Detrital sedimentary rocks may display a change in grain size known as graded bedding. In rocks with graded bedding, layers display a gradual change from coarser grains at the bottom of a bed to finer grains at the top. There are many other types of sedimentary structures, including cross-bedding, desiccation cracks (shrinkage features in drying clay), and ripple marks (ancient ripples), similar to features observed on modern-day beaches.


In contrast to detrital rocks, chemically formed sedimentary rocks are not derived from pre-existing rocks, but were instead formed by the precipitation of ions dissolved in water or by the accumulation of organic matter (petroleum, coal, etc.) in oceans or shallow seas. Chemical sedimentary rocks can be identified by their physical properties or by the minerals making up the rock. These rocks have variable porosity and permeability, and their textures range from microscopic to coarsely crystalline. The main types of chemical sedimentary rocks are carbonate rocks, siliceous rocks, carbonaceous rocks, various types of rock salts, and ironstones.

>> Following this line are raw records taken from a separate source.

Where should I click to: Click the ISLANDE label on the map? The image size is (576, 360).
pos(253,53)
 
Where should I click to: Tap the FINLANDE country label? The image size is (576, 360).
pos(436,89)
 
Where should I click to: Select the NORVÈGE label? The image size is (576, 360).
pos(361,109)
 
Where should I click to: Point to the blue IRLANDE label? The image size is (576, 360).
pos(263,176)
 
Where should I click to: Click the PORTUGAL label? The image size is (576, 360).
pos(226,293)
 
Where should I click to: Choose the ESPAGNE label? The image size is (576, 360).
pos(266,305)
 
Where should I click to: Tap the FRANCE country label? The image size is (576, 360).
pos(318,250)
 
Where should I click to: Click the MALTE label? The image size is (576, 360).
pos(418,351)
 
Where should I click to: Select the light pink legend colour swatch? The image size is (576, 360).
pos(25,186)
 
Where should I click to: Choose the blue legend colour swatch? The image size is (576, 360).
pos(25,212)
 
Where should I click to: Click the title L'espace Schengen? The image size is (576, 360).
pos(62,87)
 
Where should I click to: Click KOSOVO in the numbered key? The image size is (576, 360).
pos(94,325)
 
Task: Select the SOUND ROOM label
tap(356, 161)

Deep under the Earth’s crust, the temperatures and pressures are high enough to transform existing rocks into metamorphic rocks. These transformations occur in the solid state, producing significant changes in the original rock’s mineralogy and texture (the size and arrangement of its grains). Igneous and sedimentary rocks can undergo metamorphism, and previously metamorphosed rocks can be re-metamorphosed.

Metamorphism caused by continental-scale or regional-scale deformation of the Earth’s crust is known as regional metamorphism, whereas metamorphism caused by faults or intrusions is called cataclastic or contact metamorphism. Contact metamorphism occurs along the edges of a magmatic chamber where the surrounding rocks are subjected to the high-temperature effects of the molten rock, creating a metamorphic halo. Along faults and shear zones, metamorphism is characterized by relatively minor changes in mineralogy accompanied by variable degrees of fragmentation. This type of metamorphism is local in scale, limited to the immediate zone of deformation.

Minerals that only form under specific temperature and pressure conditions are known as metamorphic indicators. Even though they may only be present in small amounts, metamorphic indicator minerals can be used to determine the intensity of the metamorphism that affected the rock.

Types of metamorphic rocks
Many metamorphic rocks display an alignment of flaky or needle-like minerals. This arrangement produces foliated or banded textures. Other metamorphic rocks display a massive texture, without any preferential mineral direction. Some metamorphic rocks are schistose, causing them to split into thin sheets or slabs. The main metamorphic rocks are slate, schist, gneiss, amphibolite, marble, quartzite and serpentinite.